Pakistan caught in 'murky politics:' expert
With no sense of how much worse the conflict could get, one observer of the region said migrants could well remain in limbo.
"The murky politics of the region are now coming home to roost for Pakistan," said Elliot Tepper, a professor of international relations at Carleton University in Ottawa.
He said Islamabad supported the Taliban for years until the latter's return to power in 2021, hoping to foster a regional ally.
"They thought they were buying that strategic depth, the friend in Kabul that they required," he said. "Now that the Taliban are back in power, they are looking after their own traditional interests, and those interests conflict with Pakistan's."
Tepper said this has left Afghan migrants who were former Canadian military personnel in the lurch.
"The people who have helped us materially ... those that we owe, that we have an obligation to, and people in Canada are working to assist, they are paying the cost of this politics between the powers of Afghanistan and Pakistan," he said.

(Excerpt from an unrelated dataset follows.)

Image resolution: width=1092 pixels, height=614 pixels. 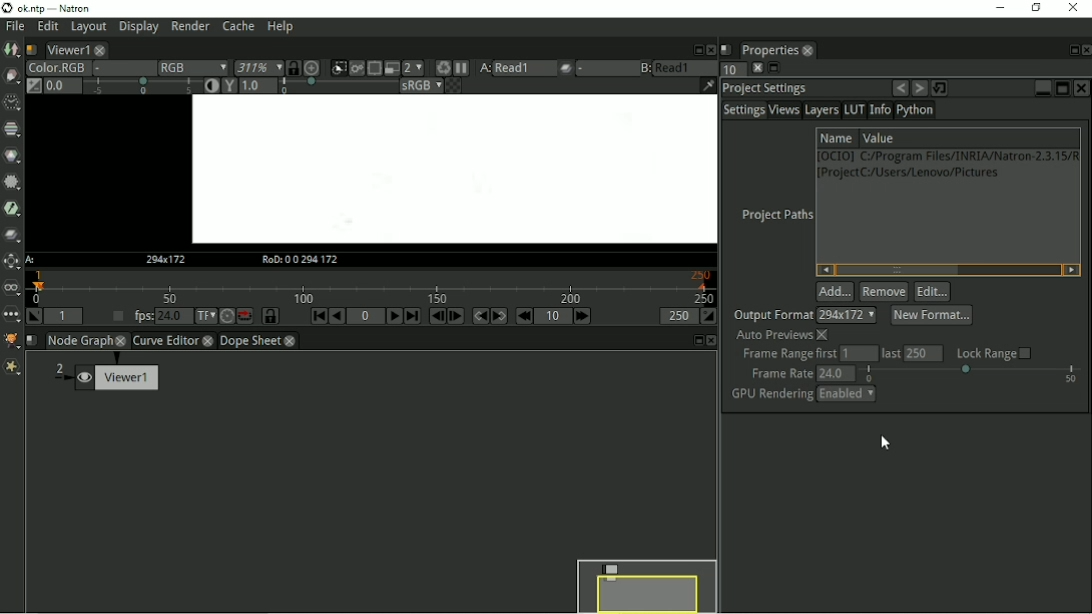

Between the government ad, the uncertainty over the conflict between the two countries and the long wait for Immigration Canada to process their applications to fly to Canada, some migrants were still worried.
"We are waiting and waiting for the email [for] when will we be able to get our flights," said one former Canadian military interpreter living in Islamabad with his wife and 10 children.
CBC News has agreed not to name him, as his brothers, who also served with the Canadian military, are still living in Kandahar City.
All of them are targets of the Taliban.
He and his immediate family moved to Islamabad in May, arriving legally on visas that cost him $6,000 US in savings.
But he has been unable to renew the paperwork after it expired, and other expenses piled up with no income, as he does not have the right to work in Pakistan.
"The money which I had, I just spent the whole money on [the family]," he said, enumerating "shoes, clothes, medicine or buying fruits or buying something for the kids."
The interpreter has completed his application to Canada and is now waiting to see whether he will be accepted or rejected.
Returning to Afghanistan 'is suicide'
Mohammad Younas Nasimi has been waiting longer, having arrived in Islamabad with his family last year.
The former Canadian military contractor said he cannot keep up that wait, as he eyed the Dec. 31 deadline.
Rather than risk jail for him and his family in Pakistan, or all of them being handed over to the Taliban, he said he will sneak back across the border alone.
"I know that going back ... is suicide," he said. But he believes he faces better chances eking out a living for his wife and six children in Afghanistan.
Nasimi has been corresponding with the Canadian Embassy in Abu Dhabi over his immigration file for months, always receiving replies telling him his case was still being processed.
He showed CBC News an embassy answer to one of his last emails, where he had let them know he was thinking of going back to Afghanistan, and asking for advice.
"We are sorry to hear about the very challenging circumstances," the embassy had written back.
"We encourage you to take whatever lawful steps you deem necessary outside of this application, to provide for the safety and security of yourselves and your family."